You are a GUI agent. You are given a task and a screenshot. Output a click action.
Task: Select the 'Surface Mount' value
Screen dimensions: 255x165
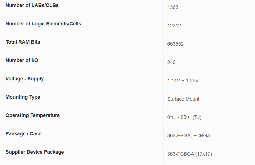point(183,99)
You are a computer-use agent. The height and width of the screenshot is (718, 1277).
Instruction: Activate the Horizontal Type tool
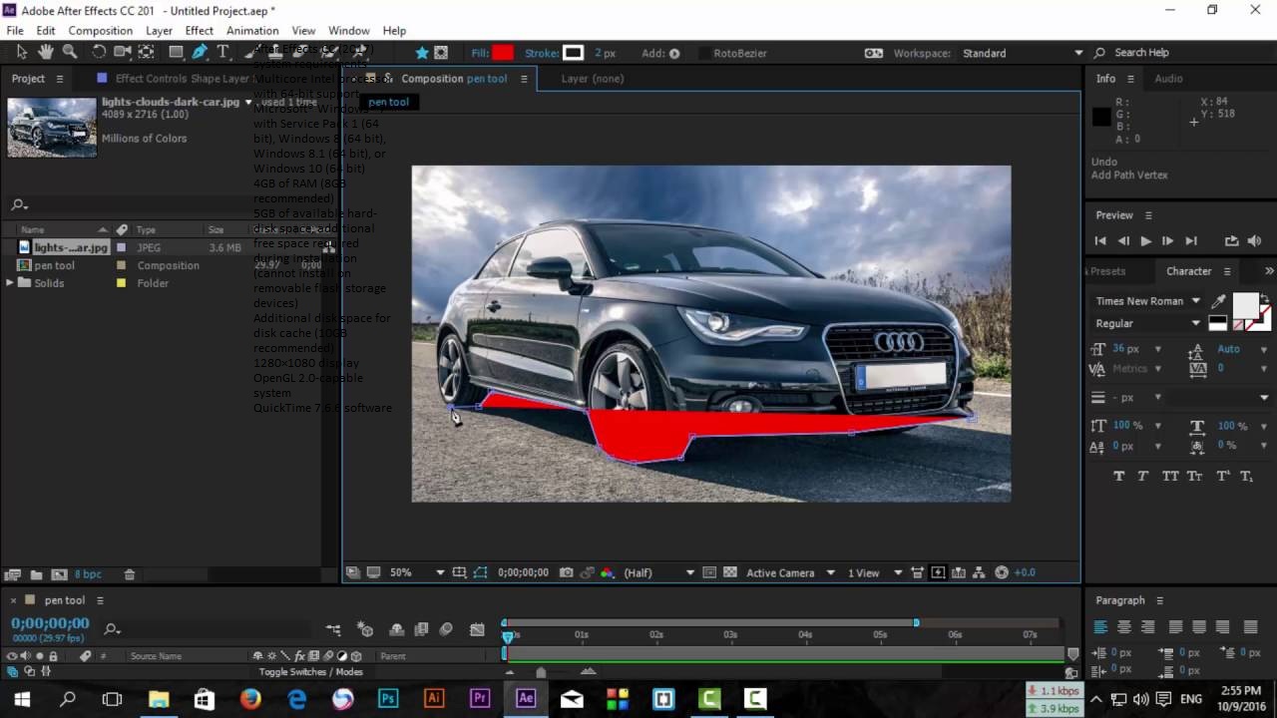tap(221, 52)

■ Brief ■
Reproduce each line of the data containing the word "screenshot".

■ Answer space ■
You are a GUI agent. You are given a task and a screenshot. Output a click action.
You are a computer-use agent. The height and width of the screenshot is (718, 1277).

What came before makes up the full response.